Knotts’ mom Anne Ashcraft fought a battle with glioblastoma, an aggressive brain cancer.
Ashcraft was bedridden, so Knotts requested an absentee ballot for her and her father who was taking care of her.
“I was completely comfortable giving her the opportunity to cast her ballot because it meant something to her, it was important to her,” Knotts said. “Even though I knew, in the back of my mind, that I might end up doing something like bring a challenge to remove that ballot.”
Ashcraft’s ballot was counted in September and she died on October 11.
In North Carolina, election law says eligibility to vote is determined on election day. So if someone votes early and dies before election day, they are ineligible to vote.
Knotts says it was the most difficult thing she’s had to do as an election administrator, but she knows she would have made her mom proud.
“I think she would’ve been like ‘yeah this is hard, but you have to do what you’re doing because it matters,'” Knotts said. “Even though it’s just one vote, it does matter.”
Hoping to shed light on the work she and so many others are doing across the country, Knotts shared her story on Twitter.
Hardest thing I’ve done as an elections administrator: present a challenge against the absentee ballot cast by my mom. In NC, the qualifications to vote are judged on election day. She passed away from glioblastoma after submitting her ballot but before Nov 3. #electionintegrity
— Sara Knotts (@SaraKnotts1) November 13, 2020
“You know, if I could put something out into the world that might change the rhetoric a little bit,” Knotts said. “There is some integrity in the election process and we need to trust what the officials are doing, then yeah let’s do it.”
Above all, in the midst of the chaos, Knotts says to make time.
“You don’t always know that you’ve got limited time. So making sure that you’re spending the time with your loved ones and telling them that you love them,” she said. “I think that’s really important.”

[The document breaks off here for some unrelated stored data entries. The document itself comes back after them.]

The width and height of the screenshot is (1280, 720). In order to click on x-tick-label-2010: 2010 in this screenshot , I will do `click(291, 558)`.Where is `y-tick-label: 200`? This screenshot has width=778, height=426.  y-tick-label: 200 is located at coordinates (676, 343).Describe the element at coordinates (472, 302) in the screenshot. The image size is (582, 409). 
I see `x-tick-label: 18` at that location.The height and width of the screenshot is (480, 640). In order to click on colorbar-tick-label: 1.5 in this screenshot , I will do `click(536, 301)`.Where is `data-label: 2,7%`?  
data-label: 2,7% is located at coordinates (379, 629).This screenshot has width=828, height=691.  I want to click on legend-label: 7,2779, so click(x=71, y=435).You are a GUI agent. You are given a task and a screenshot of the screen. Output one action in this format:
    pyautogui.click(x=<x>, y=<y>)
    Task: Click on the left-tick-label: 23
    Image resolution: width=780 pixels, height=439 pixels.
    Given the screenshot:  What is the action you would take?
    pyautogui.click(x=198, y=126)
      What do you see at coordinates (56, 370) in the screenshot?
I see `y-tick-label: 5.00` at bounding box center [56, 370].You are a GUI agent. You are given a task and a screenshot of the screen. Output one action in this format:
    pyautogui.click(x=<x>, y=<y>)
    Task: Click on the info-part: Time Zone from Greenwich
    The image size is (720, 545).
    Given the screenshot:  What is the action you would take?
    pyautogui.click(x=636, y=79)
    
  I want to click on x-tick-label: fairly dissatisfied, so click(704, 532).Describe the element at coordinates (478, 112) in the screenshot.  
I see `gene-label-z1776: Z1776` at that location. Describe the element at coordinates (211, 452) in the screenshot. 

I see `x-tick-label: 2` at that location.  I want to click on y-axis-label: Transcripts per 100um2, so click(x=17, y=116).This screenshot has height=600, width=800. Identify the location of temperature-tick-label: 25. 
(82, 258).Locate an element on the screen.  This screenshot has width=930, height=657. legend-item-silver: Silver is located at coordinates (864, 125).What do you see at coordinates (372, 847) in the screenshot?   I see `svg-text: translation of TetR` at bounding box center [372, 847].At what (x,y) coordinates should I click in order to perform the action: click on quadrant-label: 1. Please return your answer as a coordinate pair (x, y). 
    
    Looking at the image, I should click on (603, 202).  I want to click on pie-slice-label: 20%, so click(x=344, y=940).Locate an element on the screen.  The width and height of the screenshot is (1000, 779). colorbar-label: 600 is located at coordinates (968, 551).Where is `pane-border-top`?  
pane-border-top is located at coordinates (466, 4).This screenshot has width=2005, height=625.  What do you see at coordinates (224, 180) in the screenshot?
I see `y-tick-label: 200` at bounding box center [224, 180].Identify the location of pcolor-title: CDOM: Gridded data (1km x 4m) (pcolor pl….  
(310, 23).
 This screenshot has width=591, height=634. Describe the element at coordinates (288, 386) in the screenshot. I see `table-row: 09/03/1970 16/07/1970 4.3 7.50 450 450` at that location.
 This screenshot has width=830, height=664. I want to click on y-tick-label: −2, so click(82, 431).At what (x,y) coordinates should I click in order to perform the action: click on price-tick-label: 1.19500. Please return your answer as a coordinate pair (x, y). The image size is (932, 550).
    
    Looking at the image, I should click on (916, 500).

North Carolina State Board of Elections Executive Director Karen Brinson Bell shared a statement on the situation.
“Sara’s situation tugged at all of our heartstrings in the elections community. She did the right thing under the circumstances. She selflessly put the fair and impartial administration of the election ahead of everything else, despite how painful it must have been personally. Sara and hundreds of other elections workers across North Carolina have sacrificed greatly over the past year to make this election a success. We hope Sara’s story helps the public understand the passion, dedication and sacrifice it took to ensure more than 5.5 million voters could cast their ballot safely and securely during a global pandemic.”